[Selected passage]:

▼▼▼

Small Functions
I saw Small functions considered harmful on Hacker News today, and wanted to comment but it got a little long, so I’ve posted it here ;)
As a lot of other commenters point out, too much of anything is a bad thing (by definition!).
Whilst reading the article, a few things bubbled up in my subconscious (NOTE: the below “quotes” are paraphrased, but hopefully not misrepresenting the arguments):
Splitting functionality over many small functions makes it harder to read/see what’s happening
If you find yourself wanting/needing to read a whole bunch of
definitions at once, then that is the problem that needs
solving; not necessarily the fact that so many functions are used. This
can be partially due to the code (i.e. when it really does
require digging down a few levels to understand what’s going on), but it
can also be due to the developer or team psychology (i.e. subconsciously
doubting that doFoo
actually does ‘foo’).
The latter might be related to the difficulty many people have with
recursion, since that also requires the ability to reason under the
assumption that some “black box” function call works as expected.
For example, mergesort
is trivial to understand under
the assumption that mergesort(firstHalf)
and
mergesort(secondHalf)
work as advertised; without that
suspension of disbelief, it’s utter voodoo.
Note that as a code smell (rather than an overly distrustful dev),
this might be due to not enough abstraction, as well as too
much or misaligned abstractions like the article mentioned. For example,
I might open a file at random and pick a random function, say
sendOrder
: if that contains a bunch of number-twiddling,
deletes some fields, rearranges some lists, etc. then I might doubt its
correctness, since I have no idea why those things have anything to do
with sending orders; on the other hand, if that stuff were pulled out
into a formatForInitech
function then I might find it
reasonable that sending an order requires formatting it for initech, and
if I stumbled upon the formatForInitech
function at random
then I might find it reasonable that such formatting requires deleting
fields, twiddling numbers, etc. Note that this could also be achieved by
adding a comment, but I don’t think that changes the argument: if I see
// Required to comply with Initech systems
followed by some
gobbledegook, I should (be able to) have confidence that the code is
doing what the comment says (and no more).
This confidence in randomy-chosen functions isn’t just a nice-to-have property of a codebase either: when we’re debugging we know there’s a problem somewhere, and it saves time and mental capacity if we can skim over unrelated things when doing a deep dive into the problematic area.

▲▲▲

[Dataset content]:
▼▼▼

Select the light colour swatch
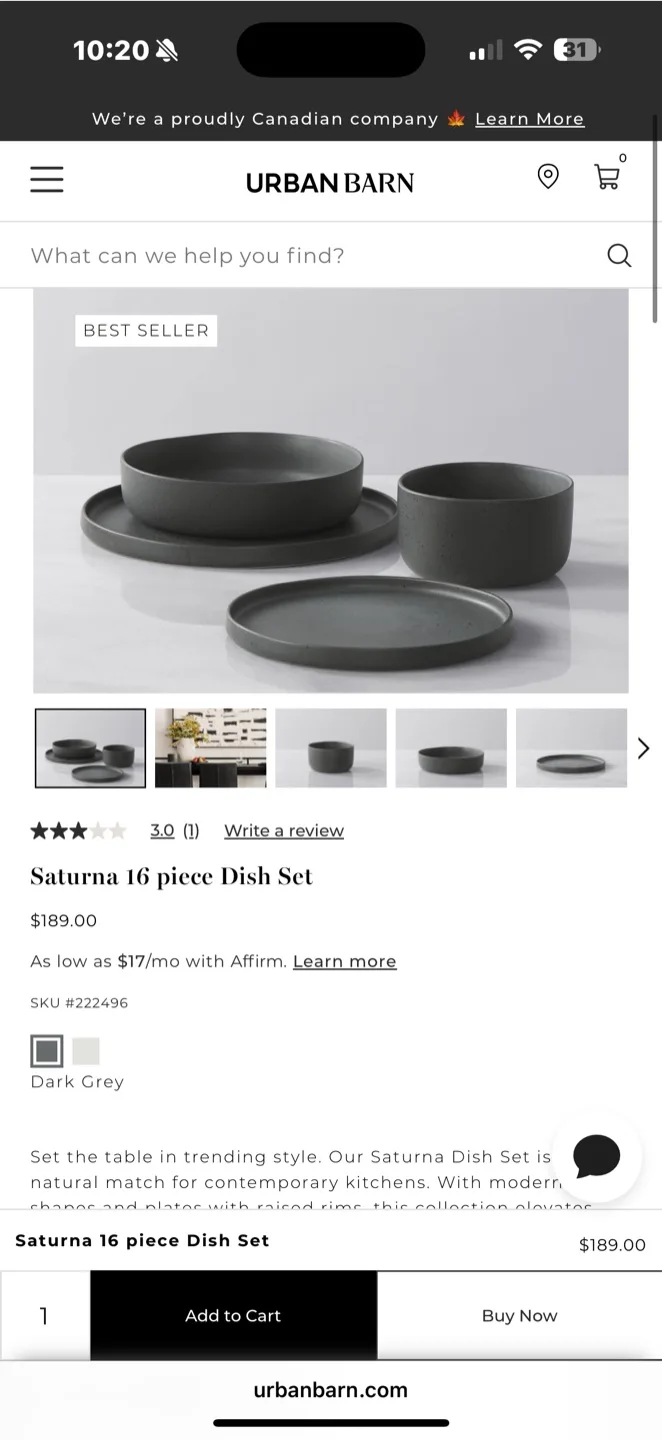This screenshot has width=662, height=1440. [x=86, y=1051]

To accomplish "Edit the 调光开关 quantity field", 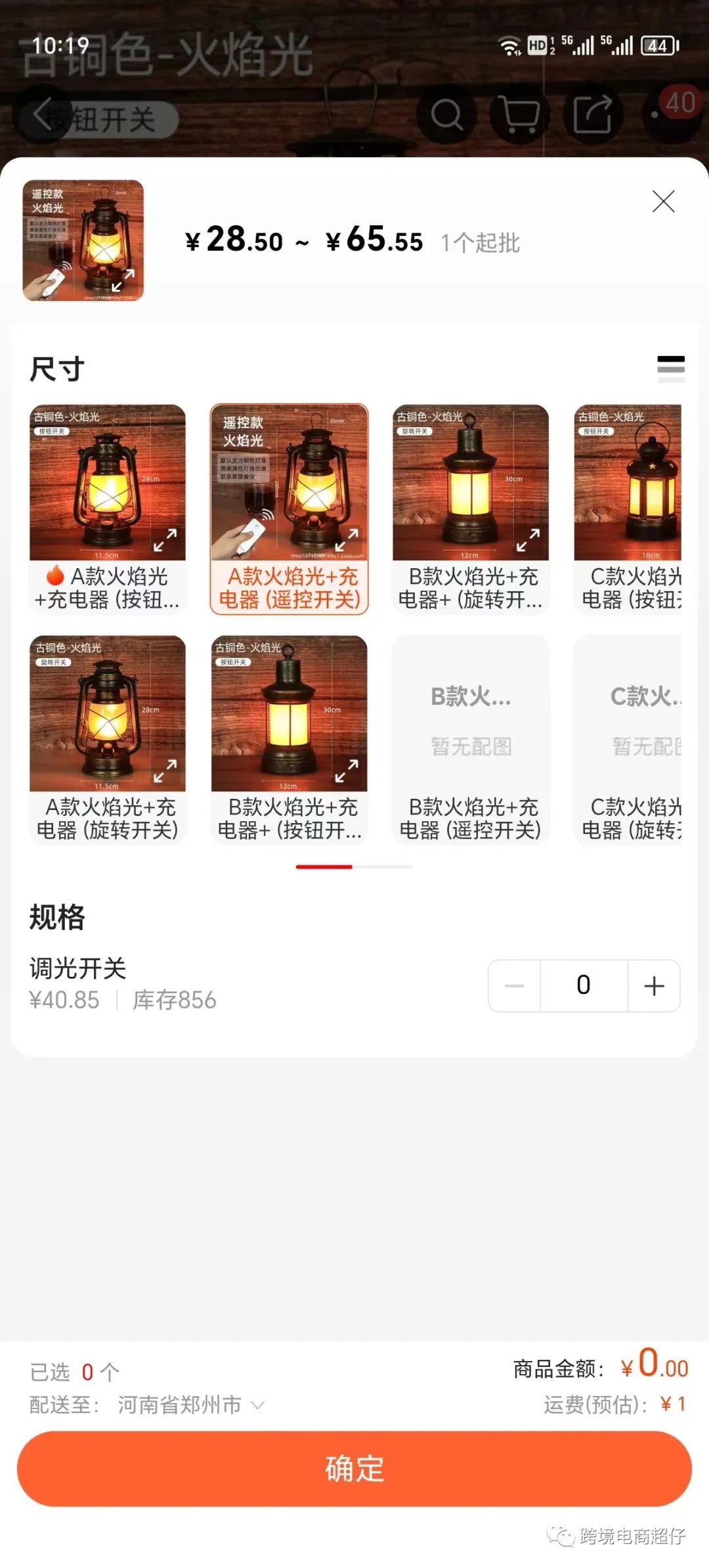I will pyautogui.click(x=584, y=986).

▲▲▲

[Work to do]:
1. In the post on small functions, what does the author say the difficulty of trusting that doFoo actually does ‘foo’ might be related to?
2. Rewrite the paragraph of the post on small functions that begins "Note that as a code smell" more briefly, keeping its main facts.
3. For each statement, say whether it agrees with the post on small functions, and quote the words that decide it: (a) The author came across the article on Hacker News. (b) The author thinks that using a comment instead of a separate function changes the argument. (c) The quotes of the article in the post are given word for word.

[Results for the exercise]:
1. The difficulty many people have with recursion.

2. As a code smell, rather than a sign of an overly distrustful developer, this may come from too little abstraction, or from too much or misaligned abstraction. A randomly chosen function such as sendOrder that twiddles numbers, deletes fields and rearranges lists invites doubt, because those steps seem to have nothing to do with sending orders. Pulling them into a formatForInitech function makes both parts reasonable: sending an order requires formatting it for Initech, and that formatting requires those steps. A comment such as "// Required to comply with Initech systems" could achieve the same, provided the reader can trust that the code does what the comment says and no more.

3.
(a) Yes: "I saw Small functions considered harmful on Hacker News today"
(b) No: "but I don’t think that changes the argument"
(c) No: "the below “quotes” are paraphrased"